Traumatic Brain Injuries can be subdivided into 2 broad groups:
1. Closed- Head Injuries (CHIs)
2. Open-Head Injuries (penetrating)
1. Closed- Head Injury (CHI)
- there is no penetration to the brain and the skull
- caused by direct or indirect forces to the head generated by rotational and/ or deceleration such as in vehicle-related collisions and/ or falls
- due to their location, the frontal and temporal lobes are prone to the most damage during CHI
- given their importance in speech and language, communication difficulties oftentimes arise following closed head injuries
- additional problems may involve cognition, swallowing, voice, coordination, balance and walking
Closed Head Injuries may result in
- focal lesions and/ or
- diffuse axonal injury (DAI).
- the damage is located in one specific area of the brain and can be localized on neuroimaging
- focal lesions are usually associated with falls/ direct impact to the head
- often occur at the site of impact (known as coup injuries)

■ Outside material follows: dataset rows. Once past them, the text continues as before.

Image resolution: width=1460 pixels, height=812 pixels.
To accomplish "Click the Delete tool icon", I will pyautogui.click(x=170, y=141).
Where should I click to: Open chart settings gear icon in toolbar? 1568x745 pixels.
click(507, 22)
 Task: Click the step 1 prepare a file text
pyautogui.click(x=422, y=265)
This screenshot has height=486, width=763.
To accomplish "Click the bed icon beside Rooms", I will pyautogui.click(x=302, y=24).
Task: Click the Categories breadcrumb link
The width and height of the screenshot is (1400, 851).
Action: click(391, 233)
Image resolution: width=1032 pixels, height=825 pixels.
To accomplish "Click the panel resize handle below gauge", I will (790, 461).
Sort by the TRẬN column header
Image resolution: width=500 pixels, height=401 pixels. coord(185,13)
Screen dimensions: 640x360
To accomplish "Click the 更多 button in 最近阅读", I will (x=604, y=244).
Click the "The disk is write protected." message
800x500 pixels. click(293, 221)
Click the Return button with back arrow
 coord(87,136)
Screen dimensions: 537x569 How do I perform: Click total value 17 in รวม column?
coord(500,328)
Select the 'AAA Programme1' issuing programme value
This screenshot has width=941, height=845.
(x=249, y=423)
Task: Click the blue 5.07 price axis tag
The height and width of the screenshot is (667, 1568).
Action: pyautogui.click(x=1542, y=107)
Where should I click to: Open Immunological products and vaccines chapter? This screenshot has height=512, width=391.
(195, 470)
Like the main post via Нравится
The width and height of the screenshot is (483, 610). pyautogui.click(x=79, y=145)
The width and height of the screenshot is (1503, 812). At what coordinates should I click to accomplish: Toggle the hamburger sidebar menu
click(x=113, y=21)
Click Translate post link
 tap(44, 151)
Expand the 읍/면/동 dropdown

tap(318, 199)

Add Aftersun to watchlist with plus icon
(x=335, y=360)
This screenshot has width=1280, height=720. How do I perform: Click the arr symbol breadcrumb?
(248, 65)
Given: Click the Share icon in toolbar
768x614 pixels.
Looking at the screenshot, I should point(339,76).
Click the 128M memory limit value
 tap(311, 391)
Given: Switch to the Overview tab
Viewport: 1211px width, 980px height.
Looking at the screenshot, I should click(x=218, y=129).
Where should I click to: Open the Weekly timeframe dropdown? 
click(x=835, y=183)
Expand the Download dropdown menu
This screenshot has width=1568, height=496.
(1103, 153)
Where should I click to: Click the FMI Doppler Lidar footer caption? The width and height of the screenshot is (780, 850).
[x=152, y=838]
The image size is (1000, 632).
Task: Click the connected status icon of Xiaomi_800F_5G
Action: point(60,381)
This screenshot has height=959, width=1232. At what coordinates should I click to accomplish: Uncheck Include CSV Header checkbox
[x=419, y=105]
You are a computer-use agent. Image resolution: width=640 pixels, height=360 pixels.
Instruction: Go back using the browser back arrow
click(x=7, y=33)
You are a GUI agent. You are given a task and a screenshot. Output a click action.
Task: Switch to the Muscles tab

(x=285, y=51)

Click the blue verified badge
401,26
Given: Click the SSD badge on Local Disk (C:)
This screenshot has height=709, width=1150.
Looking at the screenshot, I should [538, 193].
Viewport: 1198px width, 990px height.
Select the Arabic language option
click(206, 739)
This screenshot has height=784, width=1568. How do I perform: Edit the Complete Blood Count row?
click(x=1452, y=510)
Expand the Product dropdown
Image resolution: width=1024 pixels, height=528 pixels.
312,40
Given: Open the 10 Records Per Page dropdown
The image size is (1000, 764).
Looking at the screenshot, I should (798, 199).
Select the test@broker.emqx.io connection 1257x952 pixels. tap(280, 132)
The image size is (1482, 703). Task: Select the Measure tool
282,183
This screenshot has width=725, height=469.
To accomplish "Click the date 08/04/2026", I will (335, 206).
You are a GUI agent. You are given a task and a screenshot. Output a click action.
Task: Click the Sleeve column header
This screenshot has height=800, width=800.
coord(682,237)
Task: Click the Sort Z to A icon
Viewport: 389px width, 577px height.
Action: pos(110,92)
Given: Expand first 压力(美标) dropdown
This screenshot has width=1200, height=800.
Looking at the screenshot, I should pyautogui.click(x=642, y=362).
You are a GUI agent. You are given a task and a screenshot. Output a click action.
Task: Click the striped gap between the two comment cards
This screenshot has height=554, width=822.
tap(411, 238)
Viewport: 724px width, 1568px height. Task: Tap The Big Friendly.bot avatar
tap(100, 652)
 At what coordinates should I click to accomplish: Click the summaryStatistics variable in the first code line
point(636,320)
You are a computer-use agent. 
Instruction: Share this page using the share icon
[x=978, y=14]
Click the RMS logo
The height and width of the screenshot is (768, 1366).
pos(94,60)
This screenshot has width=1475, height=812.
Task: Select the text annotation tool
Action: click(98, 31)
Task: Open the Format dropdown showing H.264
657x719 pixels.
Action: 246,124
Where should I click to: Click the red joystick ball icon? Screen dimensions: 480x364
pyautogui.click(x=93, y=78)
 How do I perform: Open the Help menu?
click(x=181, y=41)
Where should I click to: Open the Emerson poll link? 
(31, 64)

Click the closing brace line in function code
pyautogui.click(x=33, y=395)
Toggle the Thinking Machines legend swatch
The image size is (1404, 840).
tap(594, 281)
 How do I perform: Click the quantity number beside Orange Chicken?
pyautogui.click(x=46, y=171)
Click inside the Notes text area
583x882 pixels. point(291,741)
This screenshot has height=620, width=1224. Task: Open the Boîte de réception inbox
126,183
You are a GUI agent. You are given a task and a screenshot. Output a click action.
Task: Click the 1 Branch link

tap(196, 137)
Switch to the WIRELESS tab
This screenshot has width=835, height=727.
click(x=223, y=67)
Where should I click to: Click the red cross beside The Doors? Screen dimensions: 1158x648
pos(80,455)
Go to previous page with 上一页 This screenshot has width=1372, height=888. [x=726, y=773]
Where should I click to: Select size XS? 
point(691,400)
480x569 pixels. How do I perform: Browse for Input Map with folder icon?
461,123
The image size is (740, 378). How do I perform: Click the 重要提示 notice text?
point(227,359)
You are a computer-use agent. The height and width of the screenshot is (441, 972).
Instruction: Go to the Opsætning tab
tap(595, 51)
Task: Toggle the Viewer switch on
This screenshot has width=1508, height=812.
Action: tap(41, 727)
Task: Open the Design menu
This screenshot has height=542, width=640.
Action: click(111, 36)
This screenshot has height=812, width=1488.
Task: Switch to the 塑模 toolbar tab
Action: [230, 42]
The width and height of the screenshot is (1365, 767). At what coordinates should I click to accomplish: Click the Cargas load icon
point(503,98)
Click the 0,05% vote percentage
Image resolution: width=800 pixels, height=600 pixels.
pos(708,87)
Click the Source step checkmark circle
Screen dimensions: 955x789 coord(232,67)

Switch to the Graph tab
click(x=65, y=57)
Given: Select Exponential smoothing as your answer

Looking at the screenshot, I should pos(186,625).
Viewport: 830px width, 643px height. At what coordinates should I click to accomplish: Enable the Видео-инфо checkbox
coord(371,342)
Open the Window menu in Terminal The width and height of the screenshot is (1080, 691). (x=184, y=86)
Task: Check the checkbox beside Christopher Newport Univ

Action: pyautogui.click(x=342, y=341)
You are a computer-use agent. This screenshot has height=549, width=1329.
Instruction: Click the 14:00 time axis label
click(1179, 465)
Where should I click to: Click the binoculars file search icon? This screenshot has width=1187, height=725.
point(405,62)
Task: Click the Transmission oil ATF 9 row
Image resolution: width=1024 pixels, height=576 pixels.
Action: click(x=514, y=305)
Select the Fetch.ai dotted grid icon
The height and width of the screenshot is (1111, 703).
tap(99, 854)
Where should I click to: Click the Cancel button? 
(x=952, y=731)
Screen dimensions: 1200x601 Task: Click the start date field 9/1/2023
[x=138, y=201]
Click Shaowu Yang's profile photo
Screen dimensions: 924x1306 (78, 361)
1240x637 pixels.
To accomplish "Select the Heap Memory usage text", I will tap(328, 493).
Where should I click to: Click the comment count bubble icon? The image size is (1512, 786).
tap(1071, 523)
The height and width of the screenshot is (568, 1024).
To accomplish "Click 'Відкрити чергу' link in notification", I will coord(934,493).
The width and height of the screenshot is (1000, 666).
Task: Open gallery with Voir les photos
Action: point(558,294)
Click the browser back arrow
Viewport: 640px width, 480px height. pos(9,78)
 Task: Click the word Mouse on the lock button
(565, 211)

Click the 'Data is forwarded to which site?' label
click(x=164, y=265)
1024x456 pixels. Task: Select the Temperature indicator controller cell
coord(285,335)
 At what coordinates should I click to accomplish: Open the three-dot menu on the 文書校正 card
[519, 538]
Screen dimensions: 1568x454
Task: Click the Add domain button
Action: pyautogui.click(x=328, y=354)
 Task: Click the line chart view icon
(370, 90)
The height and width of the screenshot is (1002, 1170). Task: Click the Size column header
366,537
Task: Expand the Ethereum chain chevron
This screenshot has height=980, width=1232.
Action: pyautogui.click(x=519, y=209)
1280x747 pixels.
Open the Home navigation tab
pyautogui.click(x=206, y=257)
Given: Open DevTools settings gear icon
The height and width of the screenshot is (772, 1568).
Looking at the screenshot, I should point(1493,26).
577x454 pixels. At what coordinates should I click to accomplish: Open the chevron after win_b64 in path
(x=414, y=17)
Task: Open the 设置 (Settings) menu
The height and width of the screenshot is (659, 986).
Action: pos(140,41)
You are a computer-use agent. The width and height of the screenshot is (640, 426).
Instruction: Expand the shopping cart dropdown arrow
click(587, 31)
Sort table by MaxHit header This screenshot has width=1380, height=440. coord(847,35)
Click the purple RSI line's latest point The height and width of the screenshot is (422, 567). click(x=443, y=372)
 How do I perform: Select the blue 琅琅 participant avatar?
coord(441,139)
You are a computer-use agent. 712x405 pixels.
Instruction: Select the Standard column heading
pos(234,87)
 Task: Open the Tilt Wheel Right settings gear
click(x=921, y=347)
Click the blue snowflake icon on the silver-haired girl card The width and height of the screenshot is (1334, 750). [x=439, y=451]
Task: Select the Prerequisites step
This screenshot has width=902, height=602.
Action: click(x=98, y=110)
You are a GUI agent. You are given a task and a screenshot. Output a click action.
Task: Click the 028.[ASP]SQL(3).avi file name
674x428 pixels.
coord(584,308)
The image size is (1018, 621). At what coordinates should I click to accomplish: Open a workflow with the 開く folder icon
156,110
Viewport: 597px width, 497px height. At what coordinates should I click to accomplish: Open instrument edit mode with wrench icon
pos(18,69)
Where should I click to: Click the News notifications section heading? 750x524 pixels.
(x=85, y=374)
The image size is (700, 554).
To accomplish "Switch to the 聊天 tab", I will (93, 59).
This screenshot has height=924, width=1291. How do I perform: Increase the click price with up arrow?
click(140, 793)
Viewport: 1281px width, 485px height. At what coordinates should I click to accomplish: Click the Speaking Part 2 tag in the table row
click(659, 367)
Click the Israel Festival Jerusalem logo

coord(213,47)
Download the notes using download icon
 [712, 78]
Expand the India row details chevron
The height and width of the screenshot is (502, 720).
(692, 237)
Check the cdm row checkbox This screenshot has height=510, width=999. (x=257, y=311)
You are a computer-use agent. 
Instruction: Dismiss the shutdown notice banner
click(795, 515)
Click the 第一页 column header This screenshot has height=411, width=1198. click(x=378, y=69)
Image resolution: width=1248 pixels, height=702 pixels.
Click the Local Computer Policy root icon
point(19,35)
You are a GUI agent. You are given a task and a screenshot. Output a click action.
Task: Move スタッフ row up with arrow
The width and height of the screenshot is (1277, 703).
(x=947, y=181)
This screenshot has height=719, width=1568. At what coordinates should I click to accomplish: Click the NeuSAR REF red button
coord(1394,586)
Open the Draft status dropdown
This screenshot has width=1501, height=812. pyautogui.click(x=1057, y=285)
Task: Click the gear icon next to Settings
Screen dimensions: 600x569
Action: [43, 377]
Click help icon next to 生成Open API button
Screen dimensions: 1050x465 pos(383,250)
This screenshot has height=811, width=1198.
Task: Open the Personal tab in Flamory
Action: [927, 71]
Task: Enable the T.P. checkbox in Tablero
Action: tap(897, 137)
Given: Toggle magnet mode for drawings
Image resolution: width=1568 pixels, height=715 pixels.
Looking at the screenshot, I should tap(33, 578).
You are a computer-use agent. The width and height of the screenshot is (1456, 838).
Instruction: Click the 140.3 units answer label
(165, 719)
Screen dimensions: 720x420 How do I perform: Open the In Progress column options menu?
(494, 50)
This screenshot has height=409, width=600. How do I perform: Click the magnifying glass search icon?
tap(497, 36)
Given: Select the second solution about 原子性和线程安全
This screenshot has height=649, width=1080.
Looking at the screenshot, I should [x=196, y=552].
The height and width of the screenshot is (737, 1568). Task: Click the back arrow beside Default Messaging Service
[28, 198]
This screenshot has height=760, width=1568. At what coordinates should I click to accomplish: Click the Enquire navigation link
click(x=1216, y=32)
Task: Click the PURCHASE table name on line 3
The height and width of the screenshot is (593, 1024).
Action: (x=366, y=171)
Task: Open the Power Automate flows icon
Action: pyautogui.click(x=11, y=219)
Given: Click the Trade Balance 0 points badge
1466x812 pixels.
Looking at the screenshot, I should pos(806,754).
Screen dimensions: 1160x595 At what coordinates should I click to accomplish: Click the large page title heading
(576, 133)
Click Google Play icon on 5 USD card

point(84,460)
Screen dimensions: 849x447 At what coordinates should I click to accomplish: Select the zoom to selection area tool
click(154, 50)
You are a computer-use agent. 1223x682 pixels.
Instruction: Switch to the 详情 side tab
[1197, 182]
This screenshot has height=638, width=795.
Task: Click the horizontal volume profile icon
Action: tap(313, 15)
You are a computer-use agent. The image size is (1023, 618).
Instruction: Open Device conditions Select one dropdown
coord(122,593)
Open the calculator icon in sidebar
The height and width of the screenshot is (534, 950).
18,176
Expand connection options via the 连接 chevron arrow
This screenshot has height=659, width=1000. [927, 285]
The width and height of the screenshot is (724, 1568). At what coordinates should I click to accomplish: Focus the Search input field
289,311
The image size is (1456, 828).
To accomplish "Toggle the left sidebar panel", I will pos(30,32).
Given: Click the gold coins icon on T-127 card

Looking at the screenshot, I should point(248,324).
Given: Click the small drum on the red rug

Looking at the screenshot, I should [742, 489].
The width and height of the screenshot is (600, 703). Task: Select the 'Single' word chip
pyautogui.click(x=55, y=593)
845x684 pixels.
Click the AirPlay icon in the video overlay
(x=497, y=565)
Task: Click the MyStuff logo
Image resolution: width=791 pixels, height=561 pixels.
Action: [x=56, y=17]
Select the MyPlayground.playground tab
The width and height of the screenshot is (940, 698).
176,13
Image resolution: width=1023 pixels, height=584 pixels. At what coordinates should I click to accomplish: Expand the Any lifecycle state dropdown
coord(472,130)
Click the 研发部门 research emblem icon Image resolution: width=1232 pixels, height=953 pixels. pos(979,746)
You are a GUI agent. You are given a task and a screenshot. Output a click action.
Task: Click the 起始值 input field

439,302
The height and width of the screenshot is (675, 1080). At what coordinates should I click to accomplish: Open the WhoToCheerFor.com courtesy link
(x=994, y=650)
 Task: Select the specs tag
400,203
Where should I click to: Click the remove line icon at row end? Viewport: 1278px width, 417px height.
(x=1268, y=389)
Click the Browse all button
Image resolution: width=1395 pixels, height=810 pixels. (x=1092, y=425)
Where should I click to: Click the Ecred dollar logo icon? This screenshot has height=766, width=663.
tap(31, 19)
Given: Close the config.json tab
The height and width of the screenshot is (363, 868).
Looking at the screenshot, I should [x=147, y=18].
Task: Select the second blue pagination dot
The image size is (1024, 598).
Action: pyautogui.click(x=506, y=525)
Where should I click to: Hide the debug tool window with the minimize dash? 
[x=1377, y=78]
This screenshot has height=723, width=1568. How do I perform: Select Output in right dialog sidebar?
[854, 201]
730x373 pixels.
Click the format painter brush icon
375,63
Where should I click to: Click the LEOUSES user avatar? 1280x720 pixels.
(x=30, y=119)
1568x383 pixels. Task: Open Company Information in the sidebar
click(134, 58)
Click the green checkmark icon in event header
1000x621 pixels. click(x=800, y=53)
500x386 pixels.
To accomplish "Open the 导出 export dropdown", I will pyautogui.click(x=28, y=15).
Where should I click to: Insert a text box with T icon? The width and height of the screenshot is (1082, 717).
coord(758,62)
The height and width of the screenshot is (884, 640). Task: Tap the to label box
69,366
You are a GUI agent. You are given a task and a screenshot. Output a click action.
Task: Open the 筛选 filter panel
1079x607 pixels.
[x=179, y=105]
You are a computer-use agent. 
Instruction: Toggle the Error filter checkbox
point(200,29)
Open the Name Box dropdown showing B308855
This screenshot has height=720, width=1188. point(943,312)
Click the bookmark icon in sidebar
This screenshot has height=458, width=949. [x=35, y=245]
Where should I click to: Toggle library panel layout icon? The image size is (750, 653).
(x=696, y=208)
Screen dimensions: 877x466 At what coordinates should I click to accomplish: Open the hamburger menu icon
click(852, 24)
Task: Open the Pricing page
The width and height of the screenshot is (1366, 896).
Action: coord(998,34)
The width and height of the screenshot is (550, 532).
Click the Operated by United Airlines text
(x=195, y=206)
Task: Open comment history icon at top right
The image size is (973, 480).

- if the injury is associated with acceleration, the motion of the brain may also cause trauma at sites opposite the point of impact, causing a contrecoup lesion
- this often causes rupture (tearing) of veins in the area of trauma
- focal lesions result in symptoms along the lines of those caused by the orbitofrontal syndrome and include disinhibition. impulsiveness, distractibility, hyperactivity and tangential thinking
Diffuse Axonal Injury (DAI)
- when acceleration is followed by rapid deceleration (motor vehicle accidents), the brain is slammed back and forth or from side to side inside the bony skull
- this jarring movement bruises the gelatinous brain tissue, compresses and stretches axons (part of the nerve cell), and tears blood vessels
- due to the widespread stretching of axons, the brain damage is "diffused" vs. "localized" and is not visible on neuroimaging
- the individual may exhibit a "pseudo-depressed" state, which results in symptoms that resemble the dorsolateral syndrome, such as slowness, perseveration, a lack of initiation and a lack of sustained attention along with coma.